--- Belge metni ---

Bu yüzden, savaşmanın iki yolunun olduğunu bilmelisiniz: yasalarla ya da zor kullanarak. Bunlardan ilki, insana özgüdür; ikincisi hayvanlara. Ama ilki çoğu kez yeterli olmadığı için, ikinciye başvurmak gerekir. Bu yüzden, bir prensin hayvanı ve insanı iyi kullanmayı bilmesi gerekir.
Bilge bir prens, fırsatını bulduğunda, ona yönelik bir düşmanlığı ustaca beslemelidir ki, o düşmanlığı bastırdığında, bunun bir sonucu olarak büyüklüğü artsın.
Hiçbir devlet her zaman şaşmaz kararlar alabileceğini sanmamalı, aksine aldığı bütün kararların belirsizlikler içermesi gerektiğini düşünmelidir; çünkü doğanın düzeninde bunu görürüz: Ne zaman bir sakıncadan kaçmaya çalışsak, bir başkasına düşeriz; ama sağduyu, sakıncaların niteliklerini tanımayı ve en az kötüyü iyi olarak seçmeyi bilmek demektir.
Yapılan iyiliklerin eski kötülükleri unutturduğuna inanan biri kendisini aldatmış olur.
Bir ülkeyi zapt edecek biri, şu dersleri çıkarmalıdır: İşgalci, burayı tek vuruşta acilen zarara uğratmalı ki her gün zulmü tazelemek zorunda kalmasın. Böylece zihnindeki endişelere olanak vermemiş ve daha sonra kazançlar sağlayarak onları def etmiştir. Çekingen olduğu ve kötü tavsiyeleri benimsediği için her zaman kılıcını çekik tutacaktır; devamlı sadakatlerini şiddetle tazelemekten dolayı acı çeken kendi halkına itimadı kalmayacaktır. Bu yüzden tüm zarar bir seferde verilmelidir ki zararı daha az duyulsun. Oysa iyilikler, daha çok hoşa gitmesi için azar azar verilmelidir.

--- Veri bölümü ---

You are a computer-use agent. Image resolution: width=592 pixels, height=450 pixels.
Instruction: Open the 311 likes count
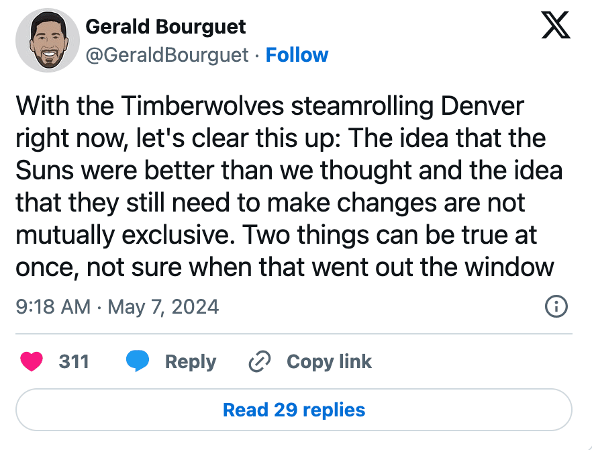click(74, 361)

---

### Talimat 1
Belge metnini üç cümleyle özetleyin.
### Talimat 2
Belge metninde "Bilge bir prens, fırsatını" ile "seçmeyi bilmek demektir." arasındaki bölümü, bu ifadeler de dahil olmak üzere aynen alıntılayın.
Yukarıdaki veriler belge metninden bağımsız, ayrı bir malzemedir.

### Yanıt 1
Metne göre savaşmanın iki yolu vardır, yasalar ve zor kullanmak; ilki çoğu kez yetmediği için prensin hem insanı hem hayvanı iyi kullanmayı bilmesi gerekir. Hiçbir devlet her zaman şaşmaz kararlar alabileceğini sanmamalıdır, çünkü bir sakıncadan kaçarken bir başkasına düşülür ve sağduyu en az kötüyü iyi olarak seçmektir. Bir ülkeyi zapt eden kişi tüm zararı tek seferde vermeli, iyilikleri ise daha çok hoşa gitmesi için azar azar vermelidir.

### Yanıt 2
Bilge bir prens, fırsatını bulduğunda, ona yönelik bir düşmanlığı ustaca beslemelidir ki, o düşmanlığı bastırdığında, bunun bir sonucu olarak büyüklüğü artsın.
Hiçbir devlet her zaman şaşmaz kararlar alabileceğini sanmamalı, aksine aldığı bütün kararların belirsizlikler içermesi gerektiğini düşünmelidir; çünkü doğanın düzeninde bunu görürüz: Ne zaman bir sakıncadan kaçmaya çalışsak, bir başkasına düşeriz; ama sağduyu, sakıncaların niteliklerini tanımayı ve en az kötüyü iyi olarak seçmeyi bilmek demektir.